I read that Brex moved away from Elixir to Kotlin. If Elixir was really that great then why would a company put such a big effort to ditch it? That killed off my interest in learning it, but maybe their reasons were invalid? Genuinely curious.
You will find examples from companies moving away from Elixir, Python, JavaScript, Scala, Java, etc. I don't think there is any programming language that is "unditchable". So I'd suggest to analyze the reasons that made a company move away from X, check if they are still relevant, if they'd apply to you, and, if yes, if they are a deal breaker or something you can work around.
For the Brex case, if I remember correctly, lack of static typing and early-development of gRPC tools were the reasons back then. How much this impacts your needs is up to you.
'I don't think there is any programming language that is "unditchable".'
There can not exist one perfect programming language for all uses. (Sometimes people don't like that statement but I think if you seriously sit down and work the math it's pretty obvious that, as a simple for instance, Rust is not going to replace all shell scripting and shell scripting is not going to replace all Rust, and that's just an example, the principle holds in numerous dimensions in the programming language space. [1])
There are always people making bad decisions, some of those bad decisions are about which programming language to adopt for a problem.
So, yes, you'll always be able to find companies dropping some language, but it isn't necessarily the language's "fault".
I don't say this on every such article in the comments because it's kinda kicking someone while they're down, but I would assess that the clear majority of the ever-present torrent of "We switched from X to Y and look how much better Y is!" are actually long and detailed explanations of how the company in question chose the wrong technology for their problem, not how bad X is. The two major exceptions are "our tech in X predates Y existing as a valid choice, and now that it does, it's a better choice" (can't blame them for existing before the right tech, I've made that move myself in my own career) and "We did our research and X really should have worked but we got into it only to discover that it really didn't for some reason we could not have reasonably anticipated". That latter is pretty rare, IMHO, but I've seen it a couple of times. (Generally it is when a closed-source stack has a fundamental problem and you can't fix it, because it's closed source.)
(I suppose there's also "X was a good choice initially but we outgrew it", but in my very opinionated opinion even these are often... dubious. It happens, yeah, but in my personal opinion it still means the language chosen was not able to scale the solution. Only people truly suprised by their growth, which does happen, should reach for this.)
[1]: And if that still bothers you, think small shell rather than large. I'm not going to write Rust for the equivalent of "awk '{ print $3 }' myfile | sort | gzip > sorted_names.gz". However broken shell legitimately is as a programming language, you simply can not argue with that kind of bang-for-the-buck.
Too bad, you're missing out.
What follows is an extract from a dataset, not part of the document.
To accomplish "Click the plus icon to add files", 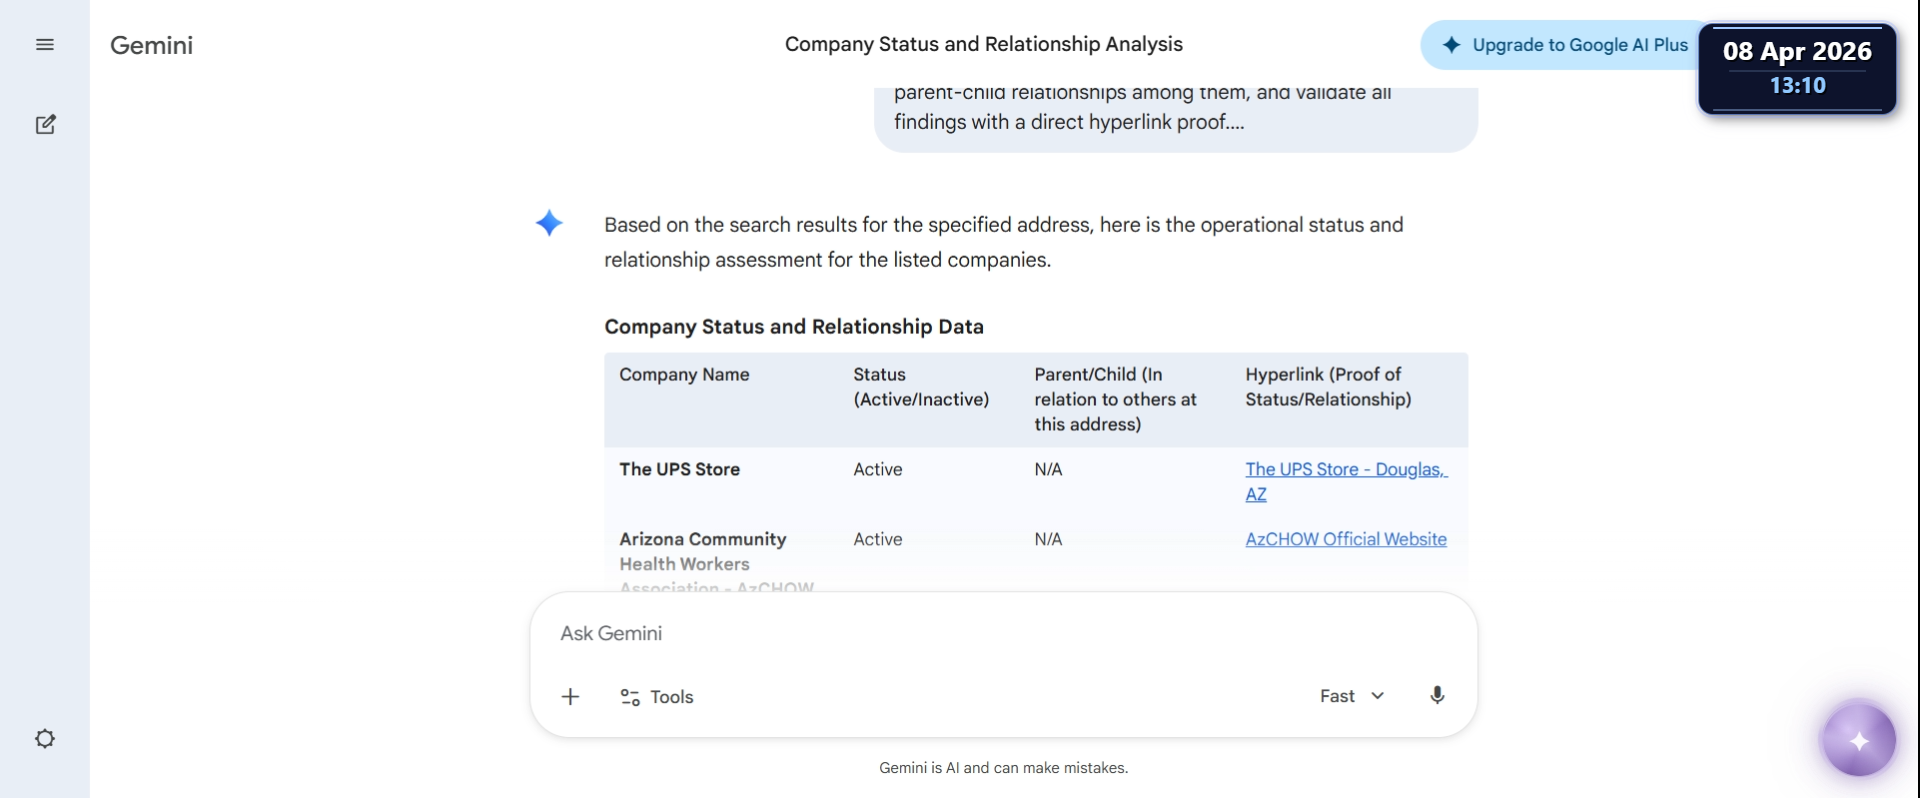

Did you look into companies that have not ditched it?
People don't tend to write articles titled, "We've been using the same tech for 10 years and have had no major issues with it so we are still using it." It's always the "we ditched x for y" ones that get traction and the actions of ONE company can seemingly have a far-reaching impression for people who otherwise know nothing about the technology in question.
Do you reject learning any language that has been migrated away from by any company? Why not make up your own mind about whether it is nice instead of depending on rumours about other companies?
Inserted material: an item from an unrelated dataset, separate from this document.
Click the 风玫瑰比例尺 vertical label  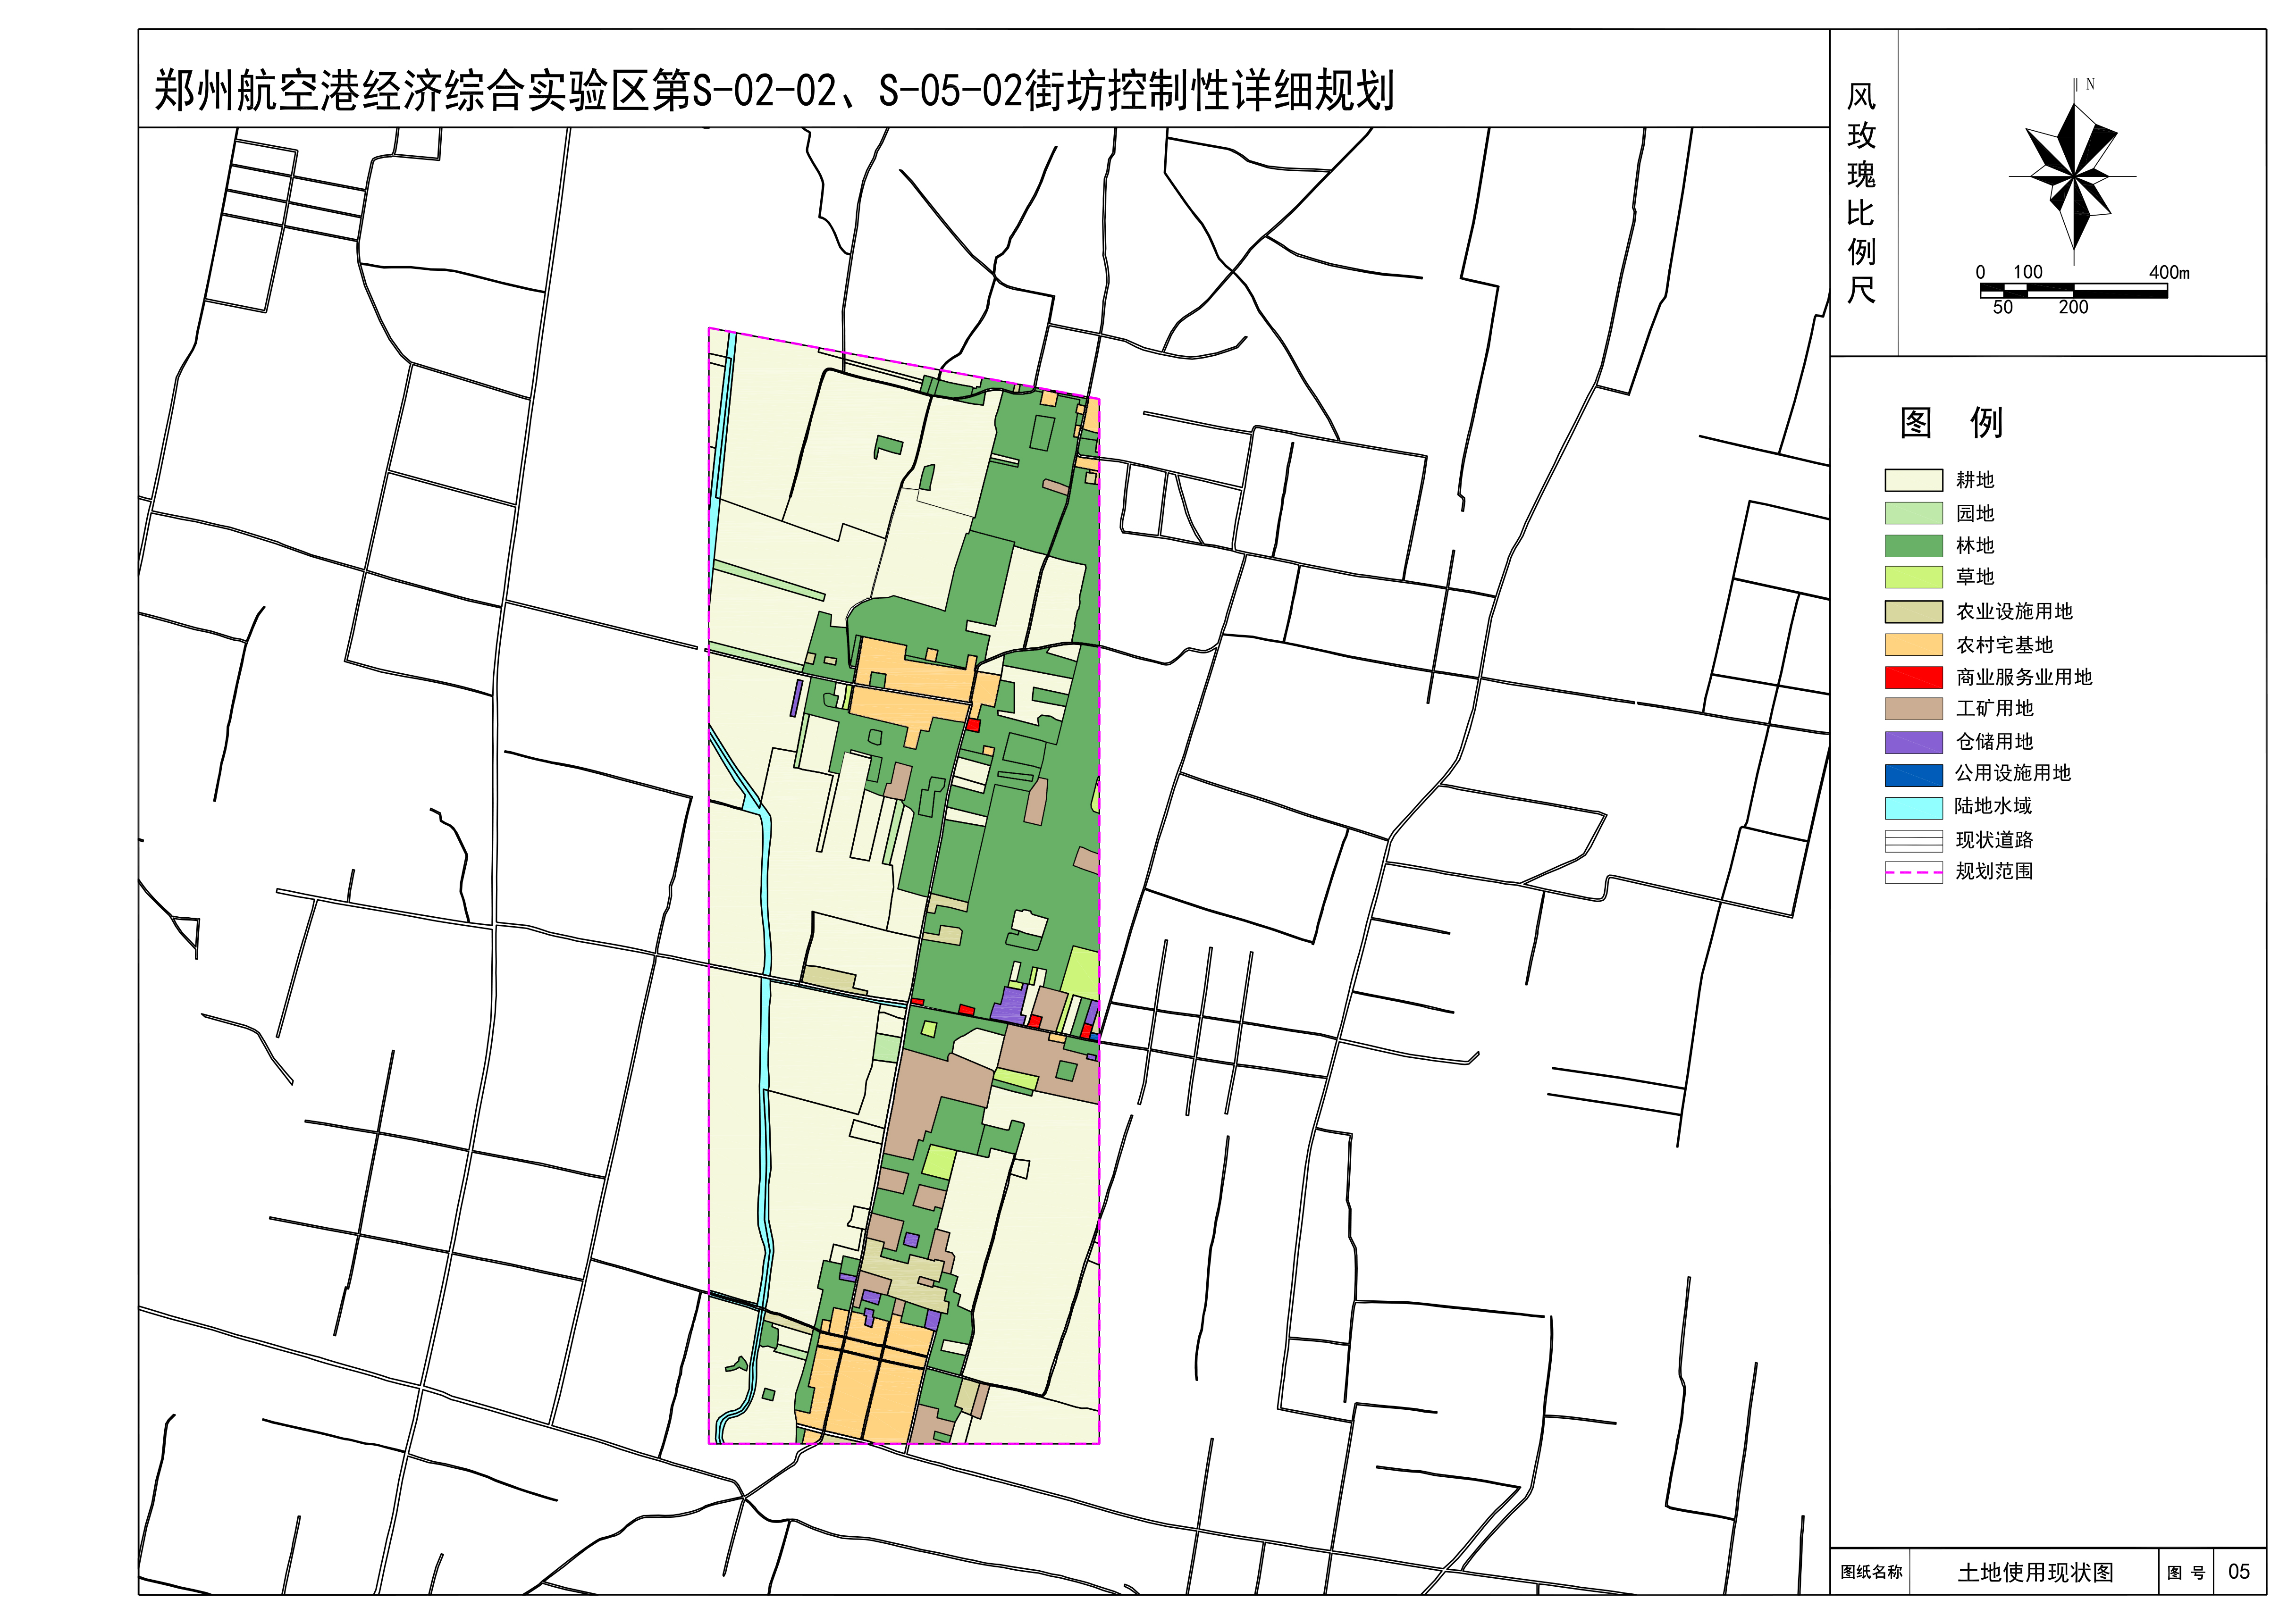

"Development speed: The future will be great and we want to get there fast. Our choice needs to help us move with urgency and focus. A type-system was a non-negotiable choice here."
While Jose Valim did a good job in his talk about dispelling the idea of type system offering all these promises that may or may not be true, the idea will never die. This could mean that it is the right idea, but it could also mean that now's the time to look into a way to offer it in away it attracts people who have that perception while offering a type system of value.